CSE promotes Mtb growth in mice. CSE^−/− and WT (CSE^+/+) mice were infected with Mtb and observed for the degree of disease severity. (A) Survival study of Mtb-infected CSE^−/− and WT mice (n = 14). Bacterial burden (CFU) in the (B) lung, (C) spleen, and (D) liver of Mtb-infected mice over the course of infection. Bar graphs in the Right panels represent the fold-change in CFU between WT and CSE^−/− mice (n = 5). (E) Representative images of hematoxylin and eosin (H&E)-stained mouse lung sections of Mtb-infected mice over the course of infection. Arrows point to lesions. (F) Number of granulomatous lesions observed in the mouse lung sections stained with H&E after 14 and 21 d postinfection. Each symbol represents a mouse.

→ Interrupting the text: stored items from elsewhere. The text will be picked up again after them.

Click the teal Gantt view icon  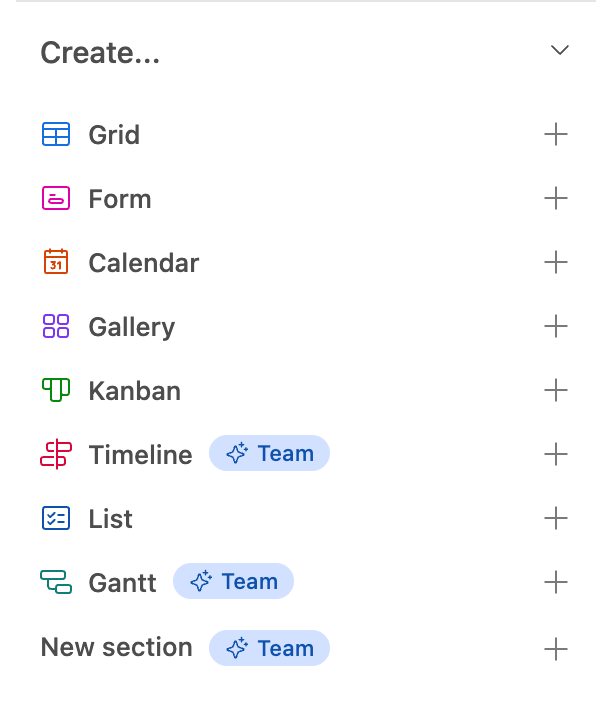pos(56,583)
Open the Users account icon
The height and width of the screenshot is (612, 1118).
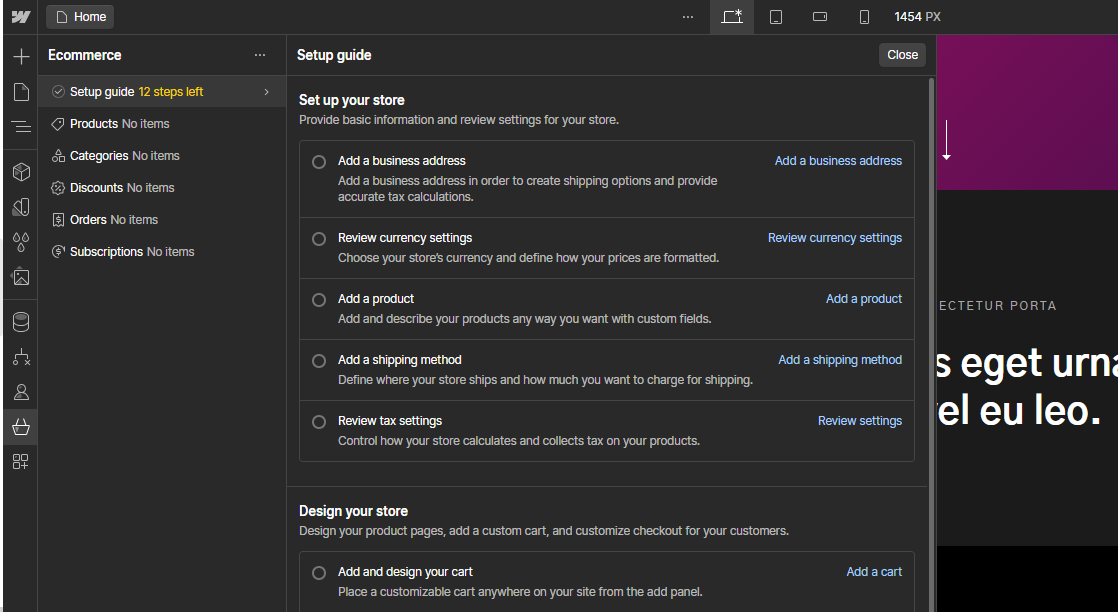(20, 392)
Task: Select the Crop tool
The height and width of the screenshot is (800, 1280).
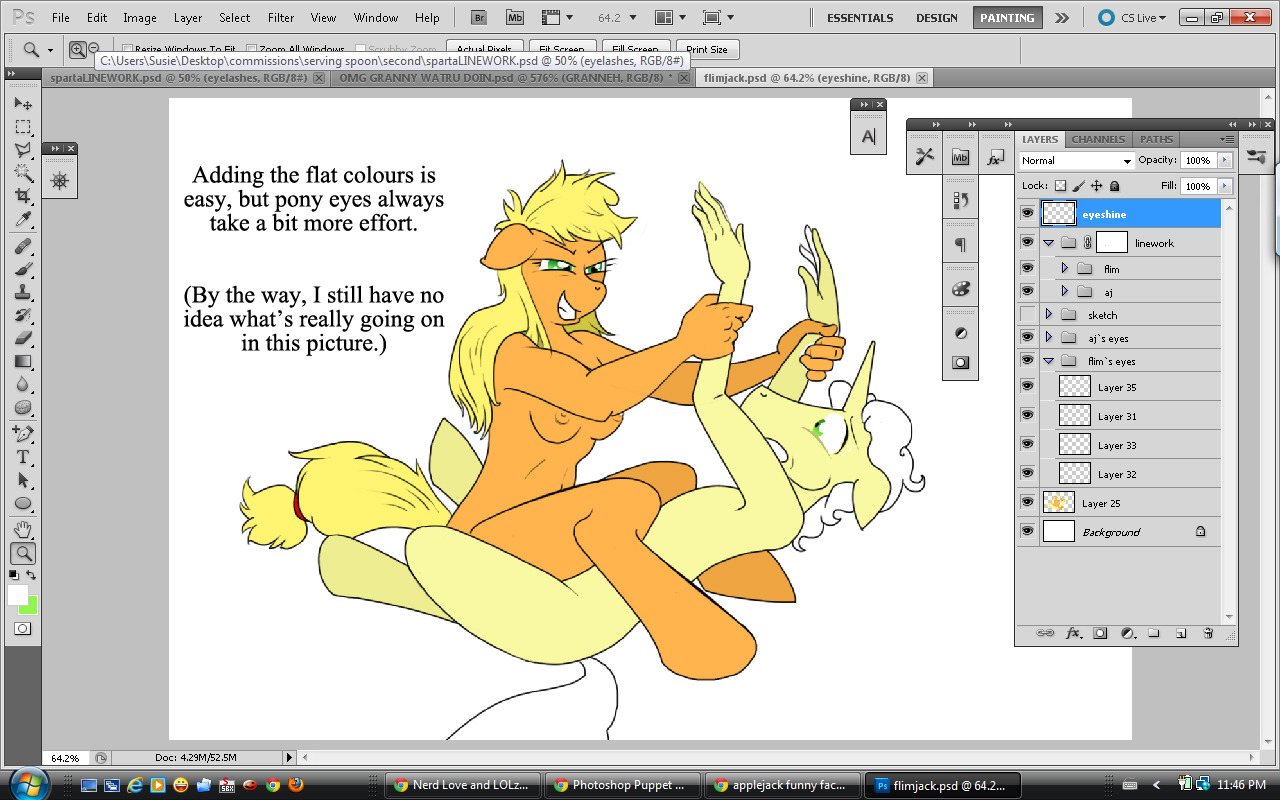Action: (x=22, y=196)

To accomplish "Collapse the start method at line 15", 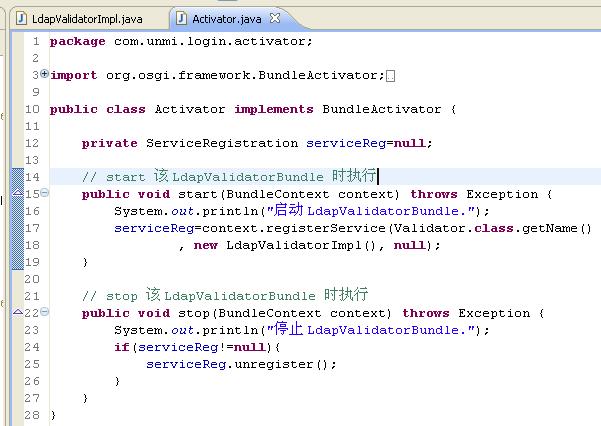I will 44,193.
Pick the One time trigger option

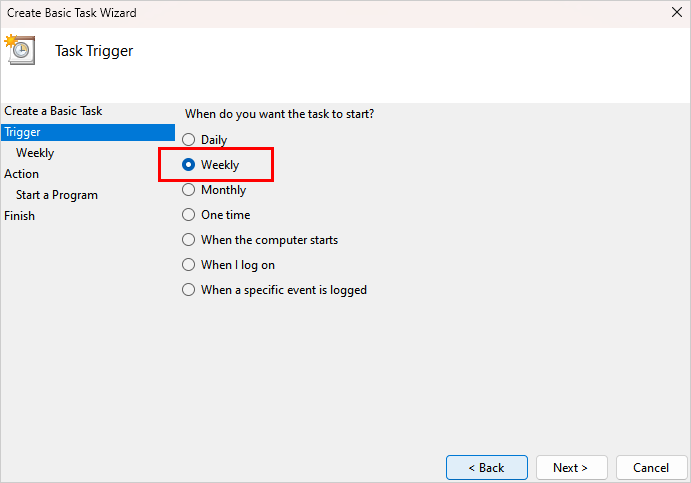(188, 215)
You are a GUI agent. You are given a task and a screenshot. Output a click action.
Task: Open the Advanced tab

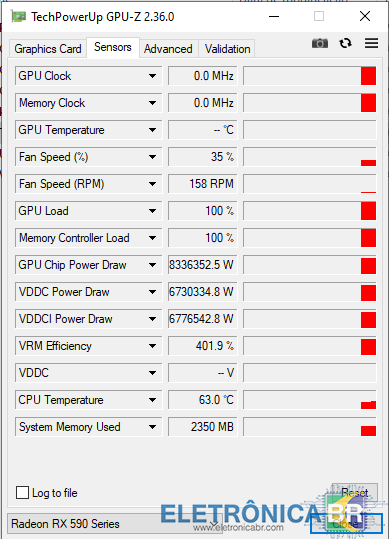[168, 49]
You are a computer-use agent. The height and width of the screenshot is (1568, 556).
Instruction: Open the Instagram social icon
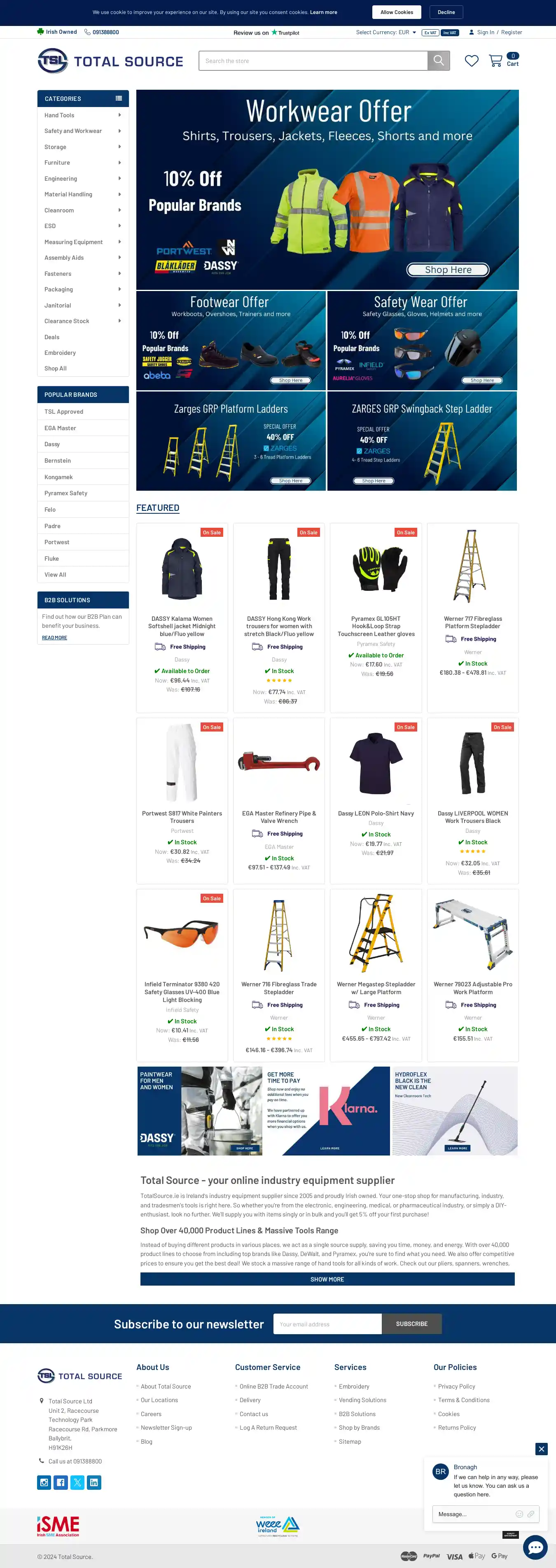click(x=44, y=1482)
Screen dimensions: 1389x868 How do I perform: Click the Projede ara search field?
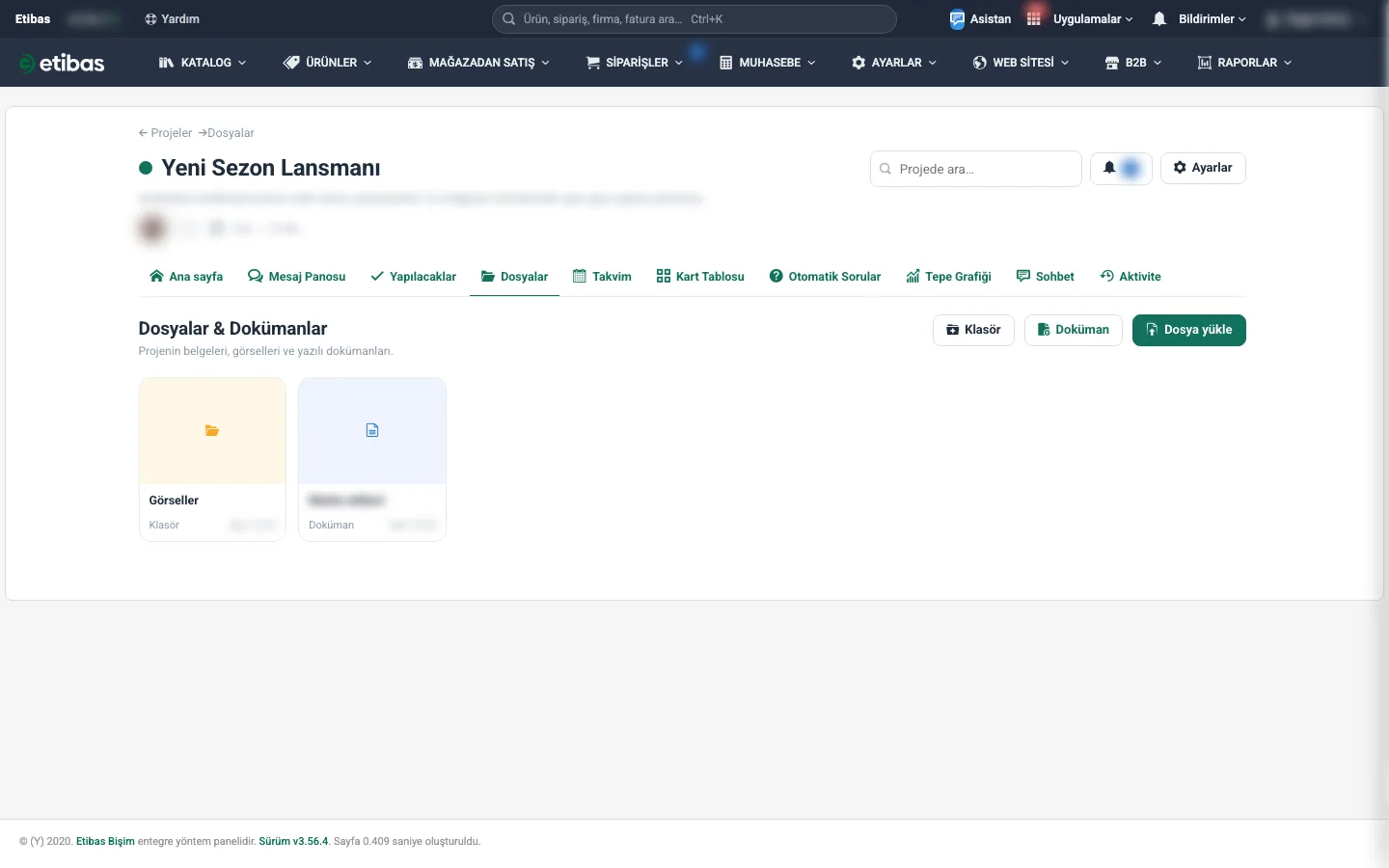pos(975,169)
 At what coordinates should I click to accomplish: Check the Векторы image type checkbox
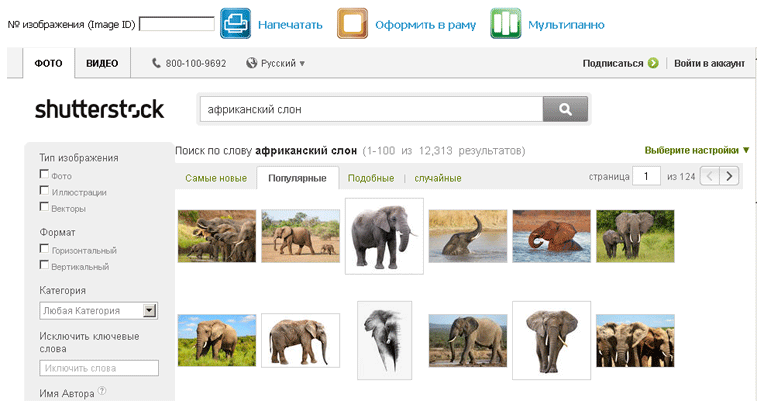click(44, 207)
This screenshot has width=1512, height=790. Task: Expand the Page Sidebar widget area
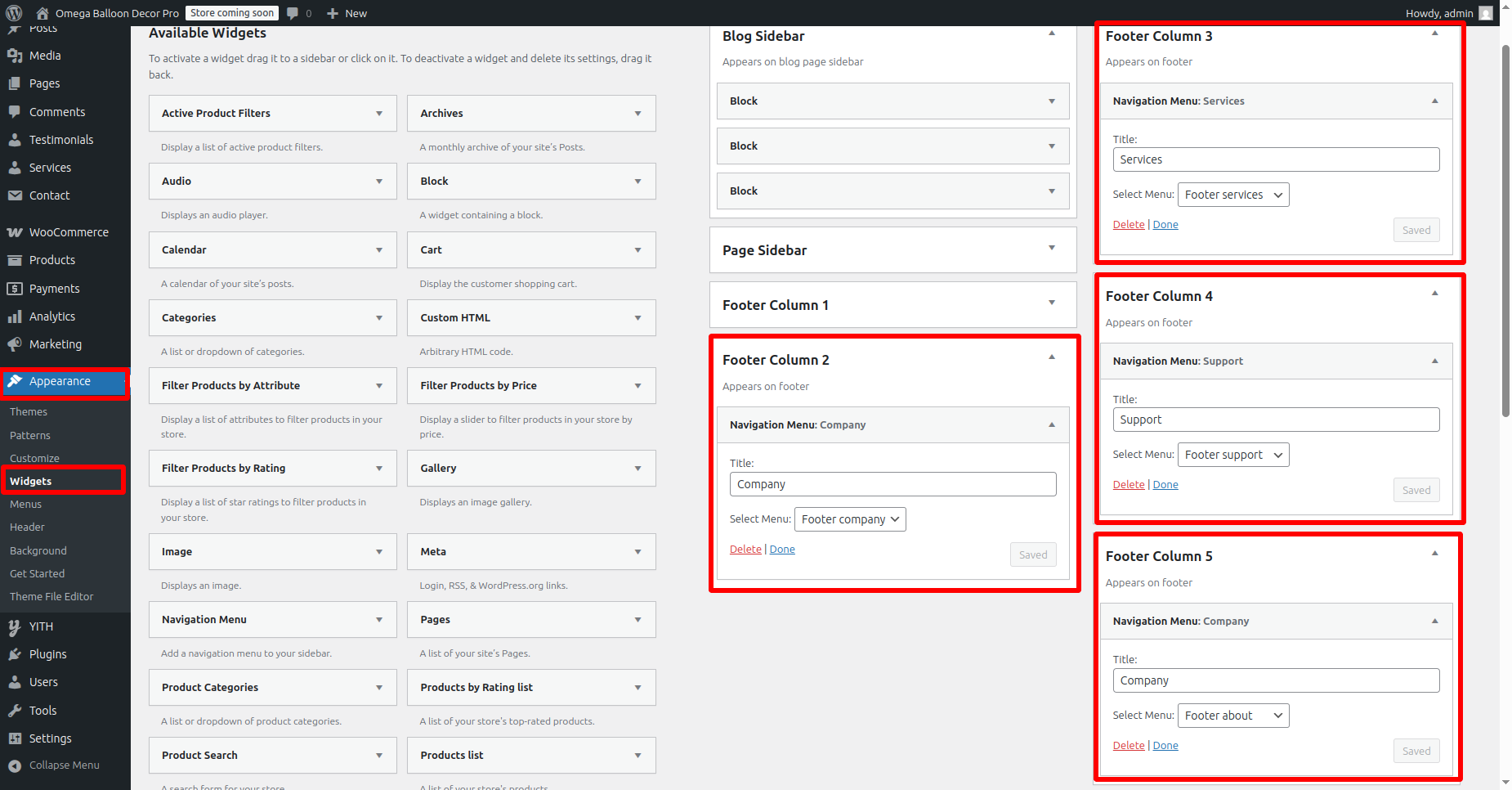(1052, 248)
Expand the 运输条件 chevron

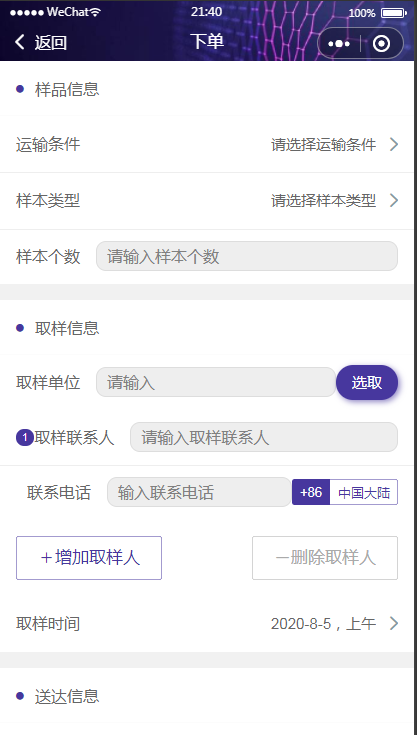[x=394, y=145]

Representative images of Ziehl–Neelsen stained (ZN) bacilli in Mtb-infected (G) CSE^−/− and (H) WT mouse lung sections on day 21 postinfection. (Scale bar, 100 µm.) (I) Western blot showing production of CSE, CBS, and MPST in lungs of uninfected (UI) and Mtb-infected CSE^−/− and WT mice at 3 wk postinfection (n = 2). Densitometric analysis of the Western blot bands are shown as relative protein expression normalized to β-actin band intensities. The relative protein expression observed in the uninfected WT mice has been normalized to 1. The unpaired Student t test was used for colony forming units (CFU) data and the two-way ANOVA was used for all other data. Data are representative of two independent experiments; ****P < 0.0001; ***P < 0.001; **P < 0.01; *P < 0.05.